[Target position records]
▼

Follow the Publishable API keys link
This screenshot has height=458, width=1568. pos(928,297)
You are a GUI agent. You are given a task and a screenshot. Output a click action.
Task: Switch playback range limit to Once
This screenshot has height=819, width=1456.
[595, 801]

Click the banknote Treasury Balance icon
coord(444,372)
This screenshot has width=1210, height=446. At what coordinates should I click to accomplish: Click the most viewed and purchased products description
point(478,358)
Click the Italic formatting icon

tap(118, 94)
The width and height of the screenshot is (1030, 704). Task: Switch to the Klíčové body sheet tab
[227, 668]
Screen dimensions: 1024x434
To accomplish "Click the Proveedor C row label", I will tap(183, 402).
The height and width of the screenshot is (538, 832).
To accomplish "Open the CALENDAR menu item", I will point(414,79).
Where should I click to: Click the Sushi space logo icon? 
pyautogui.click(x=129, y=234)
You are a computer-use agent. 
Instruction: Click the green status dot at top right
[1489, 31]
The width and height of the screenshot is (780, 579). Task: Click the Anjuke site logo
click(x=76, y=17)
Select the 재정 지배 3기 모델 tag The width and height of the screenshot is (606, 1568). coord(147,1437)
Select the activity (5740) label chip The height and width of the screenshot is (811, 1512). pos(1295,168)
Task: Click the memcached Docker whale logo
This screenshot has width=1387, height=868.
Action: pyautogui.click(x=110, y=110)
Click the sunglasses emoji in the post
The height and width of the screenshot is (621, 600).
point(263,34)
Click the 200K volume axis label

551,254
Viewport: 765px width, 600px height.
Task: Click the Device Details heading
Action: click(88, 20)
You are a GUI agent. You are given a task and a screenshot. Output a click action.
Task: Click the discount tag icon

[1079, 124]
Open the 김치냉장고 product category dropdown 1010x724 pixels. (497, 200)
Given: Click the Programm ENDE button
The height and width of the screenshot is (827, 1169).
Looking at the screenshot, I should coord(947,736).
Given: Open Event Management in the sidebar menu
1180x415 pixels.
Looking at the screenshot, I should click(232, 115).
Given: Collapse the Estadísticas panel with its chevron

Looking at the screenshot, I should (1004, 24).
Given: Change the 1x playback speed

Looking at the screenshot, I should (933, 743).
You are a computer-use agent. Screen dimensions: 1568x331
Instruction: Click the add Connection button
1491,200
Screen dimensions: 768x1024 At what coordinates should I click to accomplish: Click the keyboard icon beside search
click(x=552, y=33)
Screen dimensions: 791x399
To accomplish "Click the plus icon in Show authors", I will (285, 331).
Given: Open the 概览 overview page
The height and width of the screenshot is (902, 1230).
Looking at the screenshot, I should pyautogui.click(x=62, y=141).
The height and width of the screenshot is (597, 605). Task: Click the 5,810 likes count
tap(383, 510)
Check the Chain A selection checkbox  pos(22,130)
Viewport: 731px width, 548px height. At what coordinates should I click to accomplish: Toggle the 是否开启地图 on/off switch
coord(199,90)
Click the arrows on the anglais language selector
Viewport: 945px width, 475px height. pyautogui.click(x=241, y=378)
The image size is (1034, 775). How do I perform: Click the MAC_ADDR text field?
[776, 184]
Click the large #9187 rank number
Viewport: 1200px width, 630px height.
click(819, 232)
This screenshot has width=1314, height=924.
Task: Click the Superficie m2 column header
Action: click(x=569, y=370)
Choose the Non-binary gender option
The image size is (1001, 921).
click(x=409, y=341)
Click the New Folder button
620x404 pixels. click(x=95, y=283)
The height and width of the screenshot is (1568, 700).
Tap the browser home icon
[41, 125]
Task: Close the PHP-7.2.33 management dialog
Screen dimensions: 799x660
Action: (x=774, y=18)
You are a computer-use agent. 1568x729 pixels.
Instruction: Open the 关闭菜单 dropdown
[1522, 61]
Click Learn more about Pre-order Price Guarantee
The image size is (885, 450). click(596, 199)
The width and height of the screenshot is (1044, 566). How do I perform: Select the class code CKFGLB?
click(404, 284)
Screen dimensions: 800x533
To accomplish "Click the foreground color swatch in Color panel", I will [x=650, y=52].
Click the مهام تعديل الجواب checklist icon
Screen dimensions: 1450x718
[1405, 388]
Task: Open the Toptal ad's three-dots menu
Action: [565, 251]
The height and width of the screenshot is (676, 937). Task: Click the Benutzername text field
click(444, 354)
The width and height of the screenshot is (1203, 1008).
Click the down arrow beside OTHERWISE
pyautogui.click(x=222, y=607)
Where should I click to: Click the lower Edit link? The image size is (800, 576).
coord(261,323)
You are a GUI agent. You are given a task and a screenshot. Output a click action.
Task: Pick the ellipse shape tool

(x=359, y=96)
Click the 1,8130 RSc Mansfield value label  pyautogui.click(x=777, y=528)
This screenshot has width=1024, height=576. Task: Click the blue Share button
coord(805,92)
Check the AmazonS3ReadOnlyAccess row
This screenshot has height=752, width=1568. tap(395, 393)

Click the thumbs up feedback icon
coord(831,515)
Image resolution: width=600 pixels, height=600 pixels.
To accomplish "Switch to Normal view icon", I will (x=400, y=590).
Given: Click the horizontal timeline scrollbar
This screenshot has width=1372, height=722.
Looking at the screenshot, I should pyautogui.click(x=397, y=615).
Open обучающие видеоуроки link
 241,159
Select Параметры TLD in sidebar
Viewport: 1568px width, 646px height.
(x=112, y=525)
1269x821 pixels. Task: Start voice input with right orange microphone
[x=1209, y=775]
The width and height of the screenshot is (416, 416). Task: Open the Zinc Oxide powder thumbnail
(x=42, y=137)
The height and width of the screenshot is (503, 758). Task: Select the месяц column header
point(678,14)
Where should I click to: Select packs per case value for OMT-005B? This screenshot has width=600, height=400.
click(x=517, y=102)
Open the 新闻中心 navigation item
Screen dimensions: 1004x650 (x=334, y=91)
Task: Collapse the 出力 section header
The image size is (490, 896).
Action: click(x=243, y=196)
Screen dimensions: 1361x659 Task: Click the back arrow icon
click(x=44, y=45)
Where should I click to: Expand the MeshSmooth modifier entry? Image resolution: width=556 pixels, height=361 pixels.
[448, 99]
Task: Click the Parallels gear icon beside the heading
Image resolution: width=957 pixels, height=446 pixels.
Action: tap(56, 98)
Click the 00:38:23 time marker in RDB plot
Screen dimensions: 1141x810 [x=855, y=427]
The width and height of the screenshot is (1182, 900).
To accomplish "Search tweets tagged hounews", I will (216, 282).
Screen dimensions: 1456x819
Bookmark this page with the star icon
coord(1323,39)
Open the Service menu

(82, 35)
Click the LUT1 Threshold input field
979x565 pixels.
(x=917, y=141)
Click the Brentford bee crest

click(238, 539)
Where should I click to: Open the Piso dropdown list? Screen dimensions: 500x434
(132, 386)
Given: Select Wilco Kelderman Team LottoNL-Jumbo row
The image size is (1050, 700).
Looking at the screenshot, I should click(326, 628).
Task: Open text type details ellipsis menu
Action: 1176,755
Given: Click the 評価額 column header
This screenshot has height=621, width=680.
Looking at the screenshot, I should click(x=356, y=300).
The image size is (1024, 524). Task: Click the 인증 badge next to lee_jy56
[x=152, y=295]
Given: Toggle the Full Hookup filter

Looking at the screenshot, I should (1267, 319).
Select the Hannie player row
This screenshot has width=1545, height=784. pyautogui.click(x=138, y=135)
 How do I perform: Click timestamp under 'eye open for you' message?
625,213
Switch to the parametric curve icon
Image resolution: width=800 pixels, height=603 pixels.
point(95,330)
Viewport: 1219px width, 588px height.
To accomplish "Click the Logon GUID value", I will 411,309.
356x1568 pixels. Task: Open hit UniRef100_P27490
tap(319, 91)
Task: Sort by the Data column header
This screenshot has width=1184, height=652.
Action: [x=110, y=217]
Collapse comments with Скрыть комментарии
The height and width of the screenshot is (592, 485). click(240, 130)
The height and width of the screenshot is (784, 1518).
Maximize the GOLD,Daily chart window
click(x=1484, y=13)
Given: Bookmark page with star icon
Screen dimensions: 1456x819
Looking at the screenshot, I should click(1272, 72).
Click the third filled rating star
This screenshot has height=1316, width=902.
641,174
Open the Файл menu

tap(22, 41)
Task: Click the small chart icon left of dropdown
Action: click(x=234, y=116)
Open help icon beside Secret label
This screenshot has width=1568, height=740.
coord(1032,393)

▲

**The problem**
Lay out the data as a Markdown table with the columns Row and Entry, from the line with "Task: Sort by the Data column header" up to and including the line with "Looking at the screenshot, I should click(1272, 72).", leaving out blank lines.

**The completed task**
| Row | Entry |
|---|---|
| 1 | Task: Sort by the Data column header |
| 2 | This screenshot has width=1184, height=652. |
| 3 | Action: [x=110, y=217] |
| 4 | Collapse comments with Скрыть комментарии |
| 5 | The height and width of the screenshot is (592, 485). click(240, 130) |
| 6 | The height and width of the screenshot is (784, 1518). |
| 7 | Maximize the GOLD,Daily chart window |
| 8 | click(x=1484, y=13) |
| 9 | Given: Bookmark page with star icon |
| 10 | Screen dimensions: 1456x819 |
| 11 | Looking at the screenshot, I should click(1272, 72). |